Lynching remark puts spotlight on Mississippi Senate race.
JACKSON, Miss. – A video of a white U.S. senator from Mississippi making a flip reference to a “public hanging” is incensing voters in a special election runoff, drawing attention to the state’s history of lynching and boosting Democrats’ hope of pulling off a stunner in the Deep South.
Republican Cindy Hyde-Smith is facing former congressman and former U.S. agriculture secretary Mike Espy, a black Democrat, in a runoff Nov. 27. She was captured on video praising a supporter by declaring, “If he invited me to a public hanging, I’d be on the front row.”
After the video was made public Sunday, Hyde-Smith said her remark Nov. 2 at a campaign event in Tupelo was “an exaggerated expression of regard” for a friend who invited her to speak. “Any attempt to turn this into a negative connotation is ridiculous,” she said.

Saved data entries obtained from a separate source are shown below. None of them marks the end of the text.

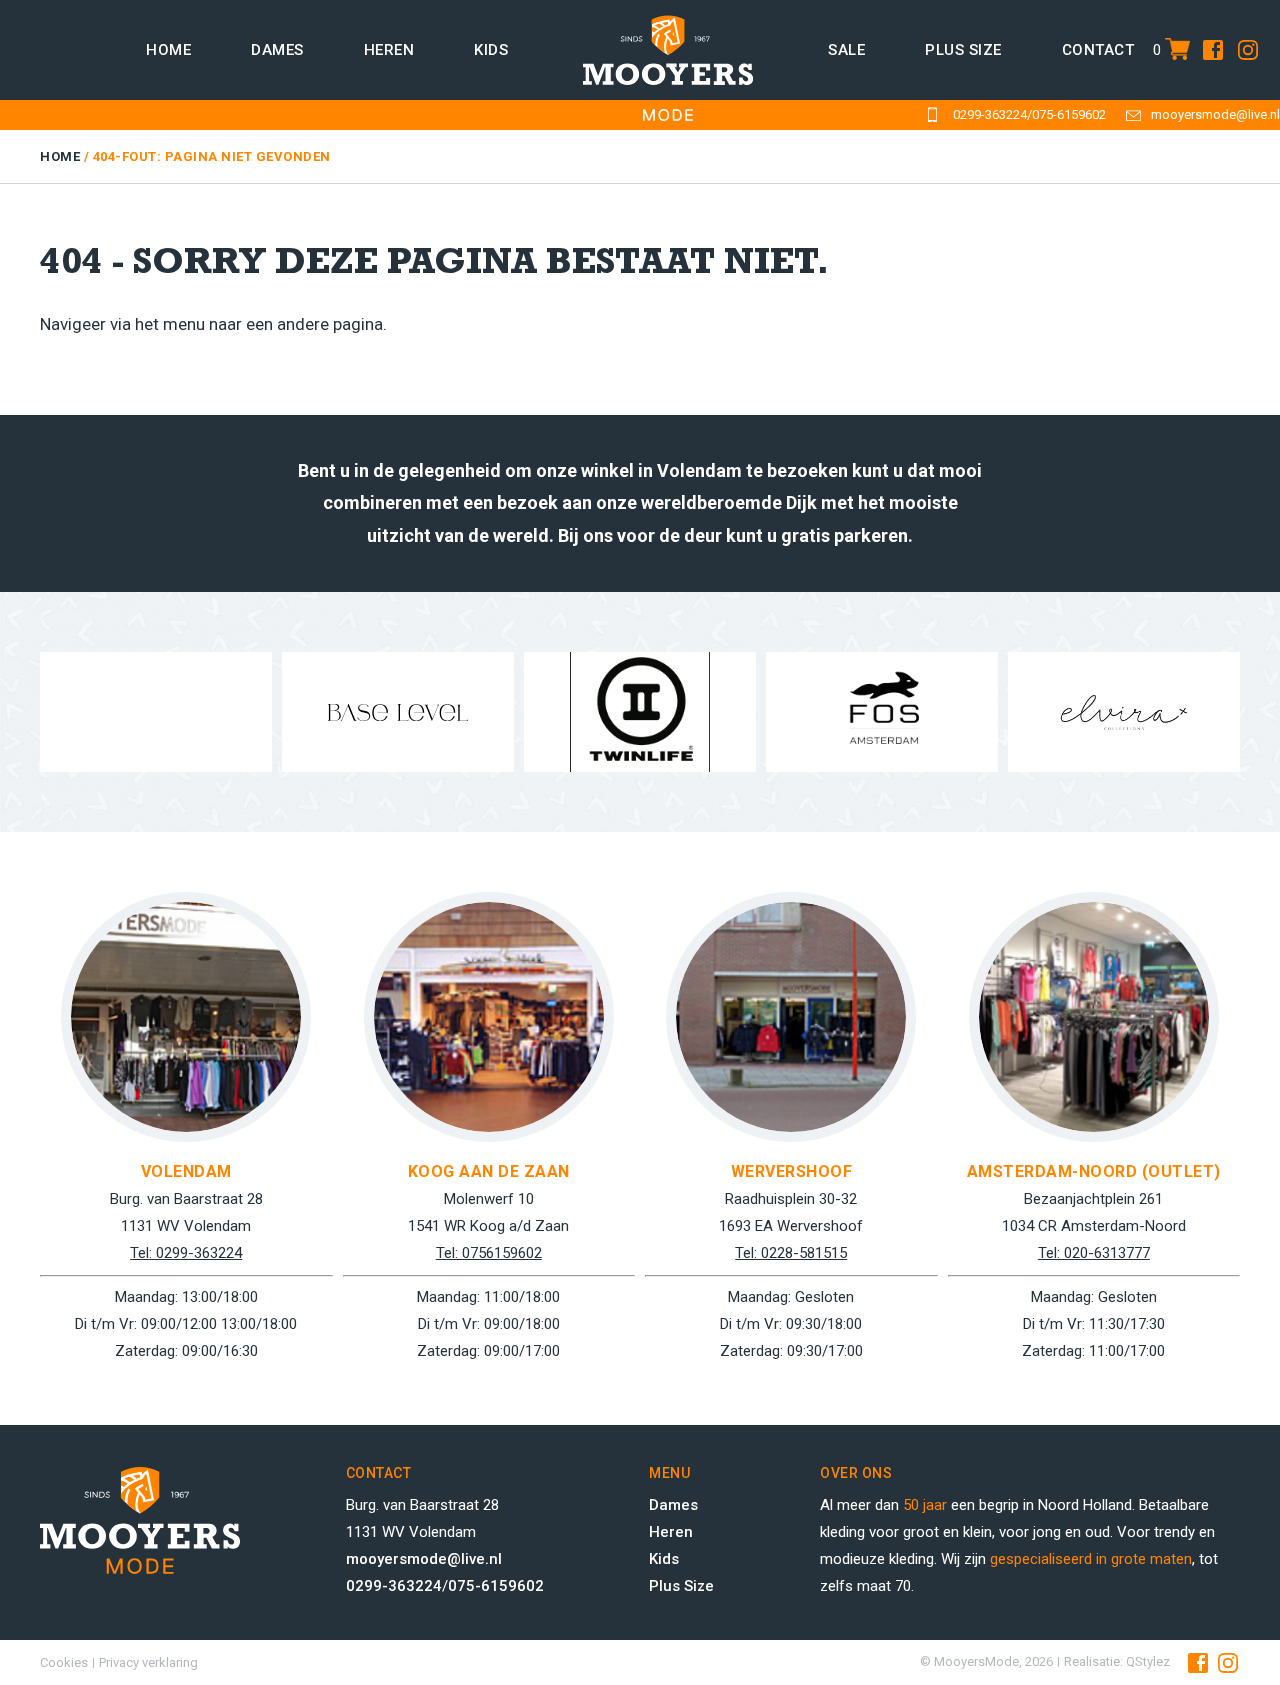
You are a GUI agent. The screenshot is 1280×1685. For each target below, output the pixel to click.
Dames (277, 50)
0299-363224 (990, 114)
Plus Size (681, 1586)
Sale (846, 50)
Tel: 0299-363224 (186, 1253)
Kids (491, 50)
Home (168, 50)
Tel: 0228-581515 (791, 1253)
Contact (1098, 50)
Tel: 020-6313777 (1094, 1253)
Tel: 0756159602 (489, 1253)
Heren (389, 50)
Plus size (963, 50)
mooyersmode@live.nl (1215, 114)
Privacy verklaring (148, 1662)
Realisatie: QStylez (1117, 1661)
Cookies (64, 1662)
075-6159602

Espy on Monday called the remark “disappointing and harmful.”
“It reinforces stereotypes that we’ve been trying to get away from for decades, stereotypes that continue to harm our economy and cost us jobs,” he told MSNBC’s Chris Matthews.
Hyde-Smith was appointed to fill the seat vacated by longtime Republican Sen. Thad Cochran when he retired in April. Hyde-Smith and Espy each received about 41 percent of the vote in a four-person race to advance to the runoff. Another Republican won 16 percent.